A pesquisa Atlas/Bloomberg mostra Luiz Inácio Lula da Silva com 43,4% das intenções de voto no primeiro turno da eleição presidencial de 2026. Flávio Bolsonaro aparece em segundo lugar, com 33,7%, enquanto Augusto Cury registra 7,8% e Renan Santos chega a 7,6%, configurando uma disputa mais acirrada pela terceira posição. O levantamento foi divulgado nesta segunda-feira, 31 de agosto, e apresenta um cenário no qual Lula mantém vantagem importante sobre o principal adversário, embora também sejam observadas mudanças relevantes entre os demais candidatos.

O levantamento Atlas/Bloomberg ouviu 5.014 pessoas entre os dias 25 e 30 de agosto, por meio de recrutamento digital aleatório. A margem de erro é de um ponto percentual para mais ou para menos, com nível de confiança de 95%, e a pesquisa foi registrada no Tribunal Superior Eleitoral sob o protocolo BR-07972/2026. Portanto, a diferença entre Augusto Cury e Renan Santos, de apenas 0,2 ponto percentual, está dentro da margem de erro e caracteriza um empate técnico entre os dois candidatos.

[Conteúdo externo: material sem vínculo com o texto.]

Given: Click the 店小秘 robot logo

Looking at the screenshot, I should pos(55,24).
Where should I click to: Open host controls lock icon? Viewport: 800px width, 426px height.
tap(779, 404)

O resultado também revela uma alteração importante em relação ao levantamento anterior do mesmo instituto, divulgado em julho. Naquela pesquisa, Lula tinha 44,9%, Flávio Bolsonaro registrava 35,8%, Renan Santos aparecia com 7,8% e Augusto Cury tinha apenas 1,6%, enquanto agora Cury avançou para 7,8% e passou a disputar diretamente a terceira colocação. Dessa maneira, embora Lula e Flávio continuem concentrando a maior parte das intenções de voto, a movimentação entre os candidatos que vêm atrás pode ganhar importância durante a campanha.

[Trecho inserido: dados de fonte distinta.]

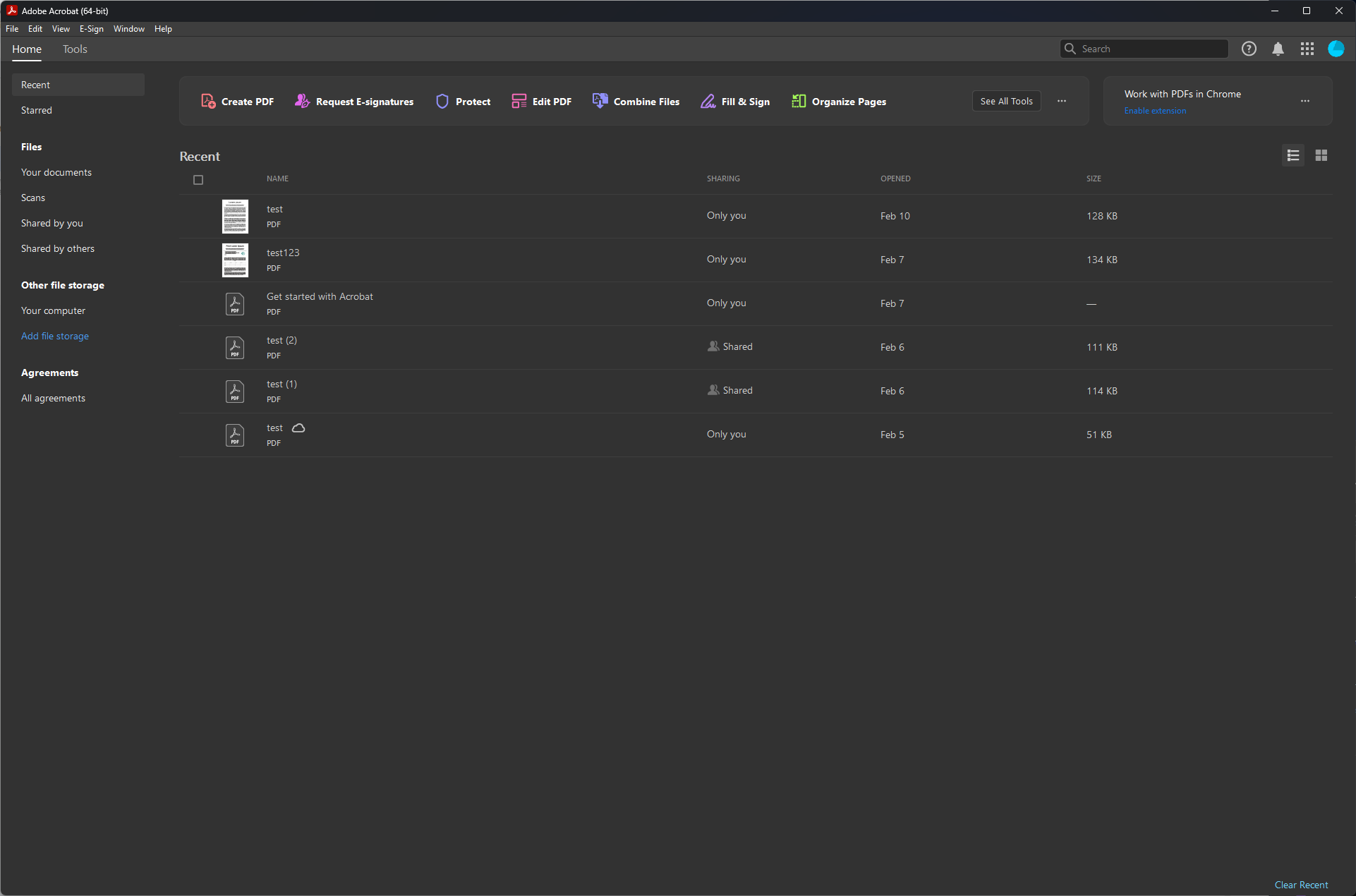Tick the select-all files checkbox
This screenshot has height=896, width=1356.
[198, 180]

Atlas mostra Lula na liderança da eleição de 2026

A vantagem de Lula sobre Flávio Bolsonaro no primeiro turno é de 9,7 pontos percentuais, uma diferença que permanece significativa mesmo considerando a margem de erro do levantamento. O presidente aparece com 43,4%, enquanto o senador do PL registra 33,7%, deixando os dois principais candidatos em uma faixa muito superior à dos demais concorrentes. Assim, a pesquisa mantém a polarização entre petistas e bolsonaristas como o principal eixo da disputa presidencial, apesar do crescimento observado entre nomes da chamada terceira via.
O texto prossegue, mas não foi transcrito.